Перед отъездом он тщательно полил цветок и поставил горшок в таз с водой, но это было большое растение с мясистыми листьями, "выпивавшее" по пол-литра воды в день. И теперь, поливая пересохшую землю, Теодор мысленно укорял себя за то, что он, словно старая дева, суетится над каким-то дурацким цветком, в то время, как Лелия умерла. А ведь ещё каких-нибудь двенадцать часов назад она была жива.
Оглянувшись, он обнаружил, что полицейские наблюдают за ним с порога кухни.
— Вот, это и есть мой дом. Теперь вы видите, что он у меня есть.
— Так зачем вы все-таки поехали в Оахаку, сеньор? — лукаво поинтересовался толстый полицейский.
— Я ездил туда рисовать, сеньор.
— Вероятно, вы уезжали в большой спешке, не успев даже позаботиться о своих растениях.
— Это мое дело.
— Вы производите впечатление очень пунктуального человека, — продолжал офицер, качая головой. — Вы не стали бы уезжать из дома без должной подготовки. Очевидно, вы очень торопились.

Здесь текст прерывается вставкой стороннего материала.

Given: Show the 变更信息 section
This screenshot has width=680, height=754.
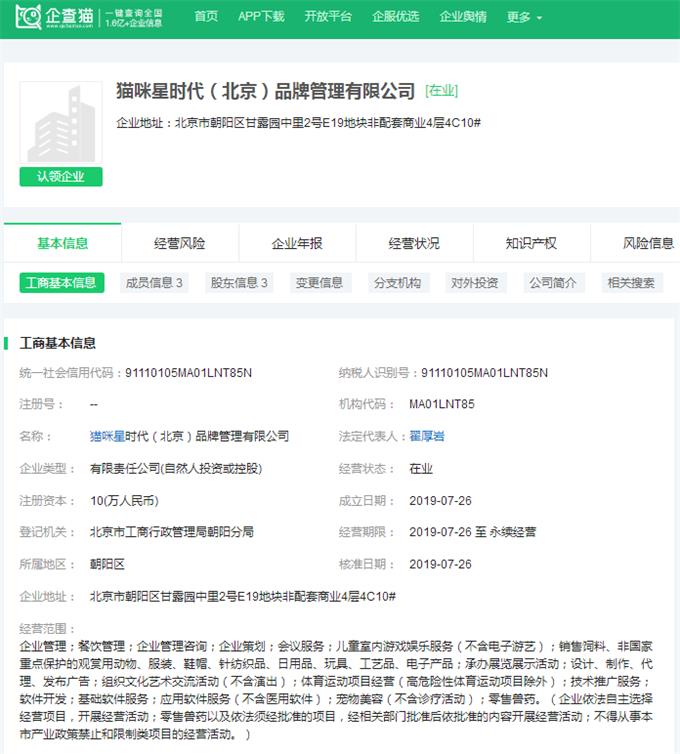Looking at the screenshot, I should pyautogui.click(x=319, y=283).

— Рамон Отеро теперь в тюрьме. Почему бы вам не поехать туда и не допросить его? — Взяв горшок с бегонией, он направился к двери, и полицейские расступились, давая ему дорогу. Вслед за ним они прошли через столовую, снова возвращаясь в гостиную, где уже во второй раз изумленно уставились на лестницу, изящно изгибавшуюся полукругом и уводившую куда-то наверх. И это при том, что конструкция была напрочь лишена каких бы то ни было видимых опор.
— Желаете осмотреть второй этаж? — неучтиво поинтересовался Теодор.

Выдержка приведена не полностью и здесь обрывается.